New York, Aug. 2 (UP) –
The Federal Reserve Bank of New York today authorized release of “frozen” Japanese funds on deposit here to cover the Aug. 1 interest payments on the Japanese government’s 6.5% dollar bonds.

Officials of the Yokohama Specie Bank, local agent for the issue, estimated that the Aug. 1 interest coupons would amount to about $500,000.

It was understood that payments would be permitted only to American holders of these bonds.



Saigon, French Indochina, Aug. 2 (UP) –
Japanese transports continued arriving here today in a seemingly endless stream, disgorging thousands of troops, trucks, horses, bombs and drums of gasoline.

Stocks of aviation gasoline put ashore by the Japanese were surprisingly large.

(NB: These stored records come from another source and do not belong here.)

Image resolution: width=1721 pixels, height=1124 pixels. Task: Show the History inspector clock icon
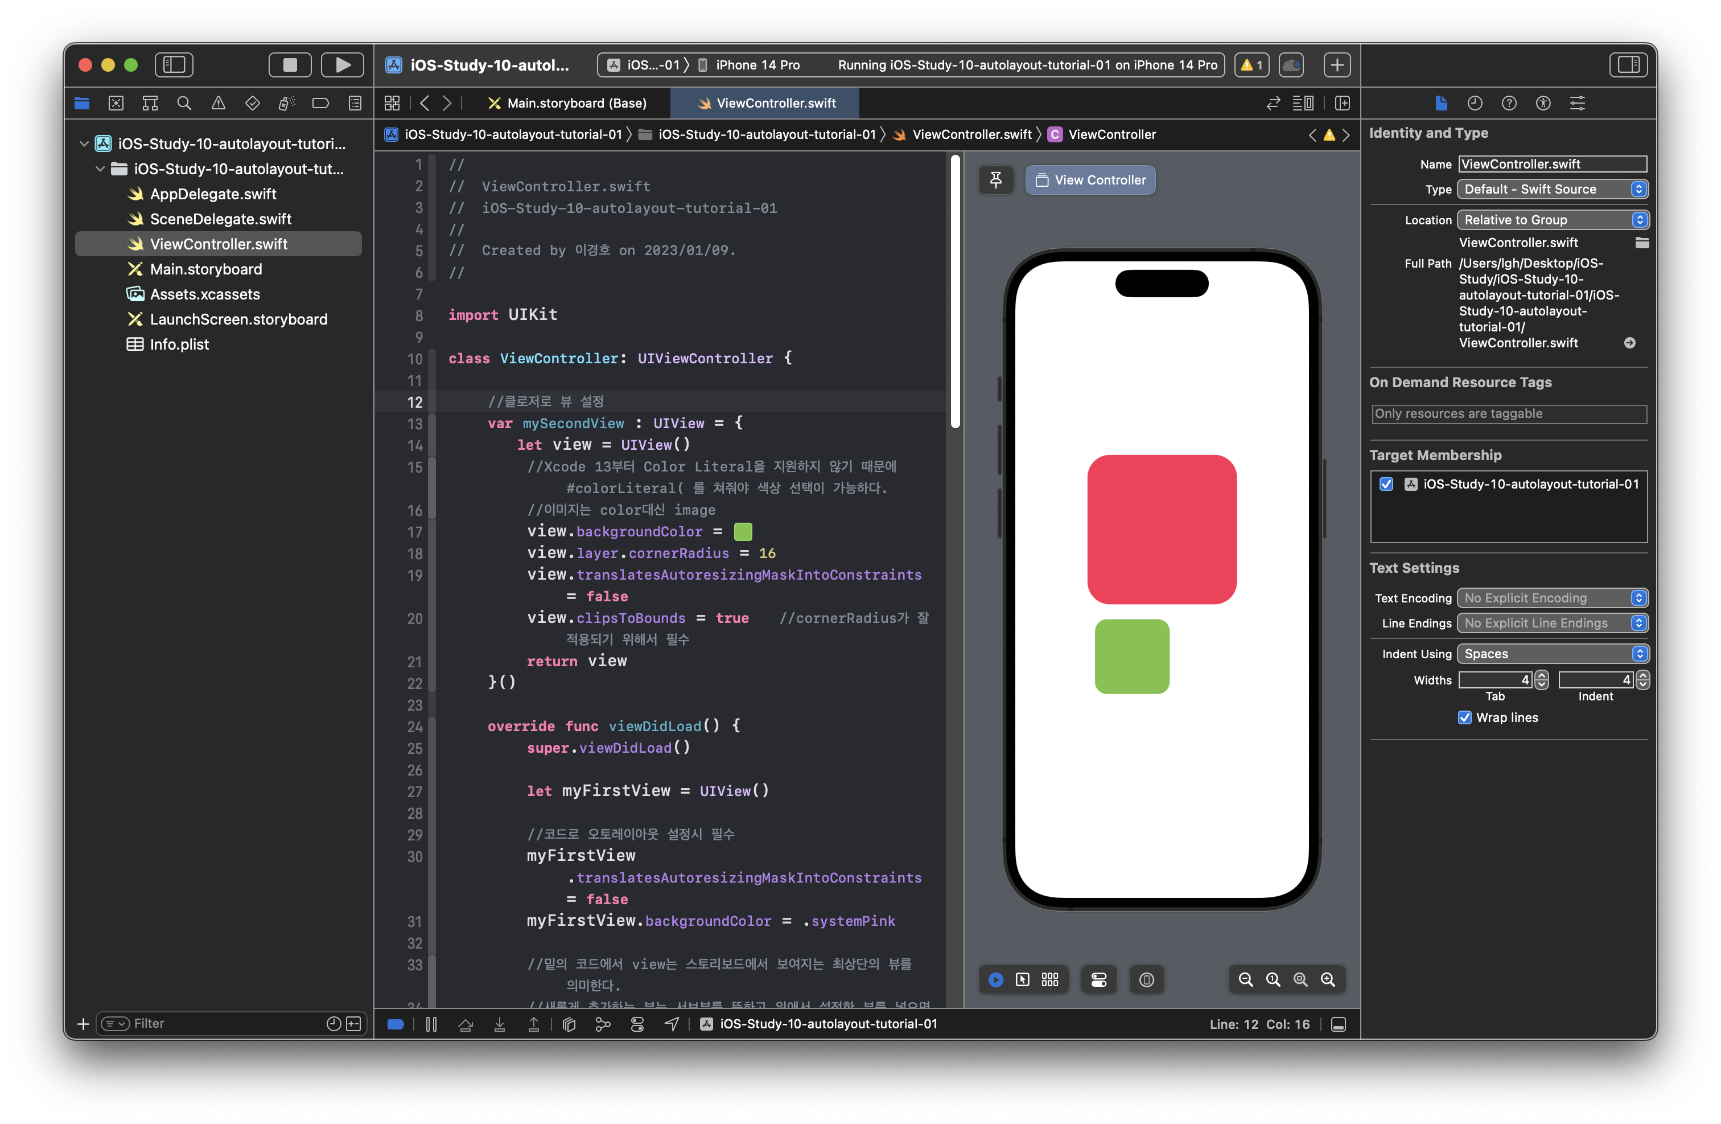pyautogui.click(x=1475, y=103)
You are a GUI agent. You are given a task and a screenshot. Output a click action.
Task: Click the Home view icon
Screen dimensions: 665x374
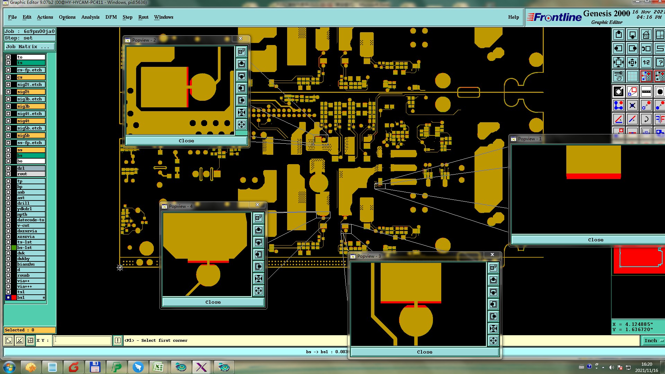(x=646, y=35)
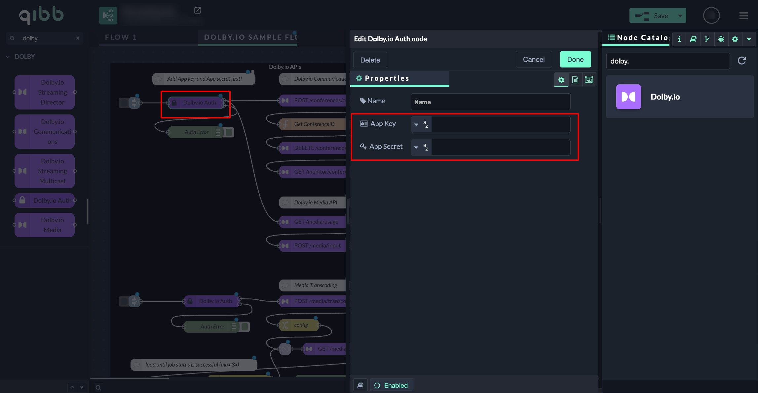Open the help book sidebar icon

point(693,39)
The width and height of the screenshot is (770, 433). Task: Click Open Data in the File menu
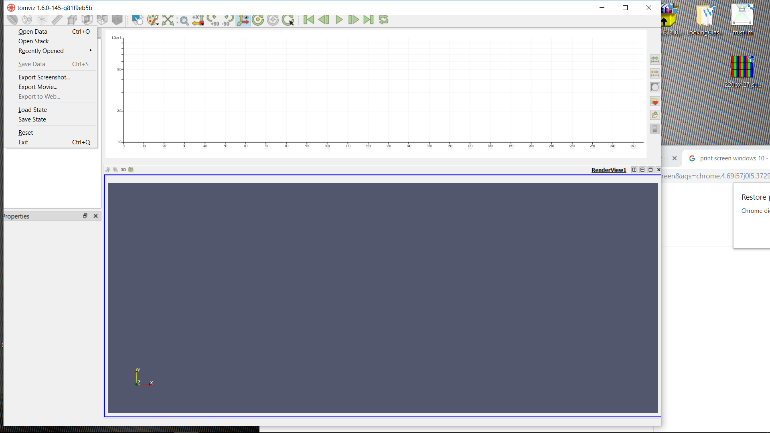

Japanese warplanes were lined up for long stretches on the Saigon military airport because of lack of hanger facilities. Soldiers at the field began opening cases of bombs and other troops were moving out of Saigon to garrison towns and cities in the interior.

Thousands of horses were brought from Manchuria.

In Tokyo, the Dōmei news agency reported from Saigon that following landing operations “certain crack units” started to advance “to an important point on southern Indochina.” Japanese newspapers in Tokyo gave prominence to Saigon reports that a Japanese naval squadron had entered Cam Ranh Bay, the great but incomplete French naval base up the coast from Saigon.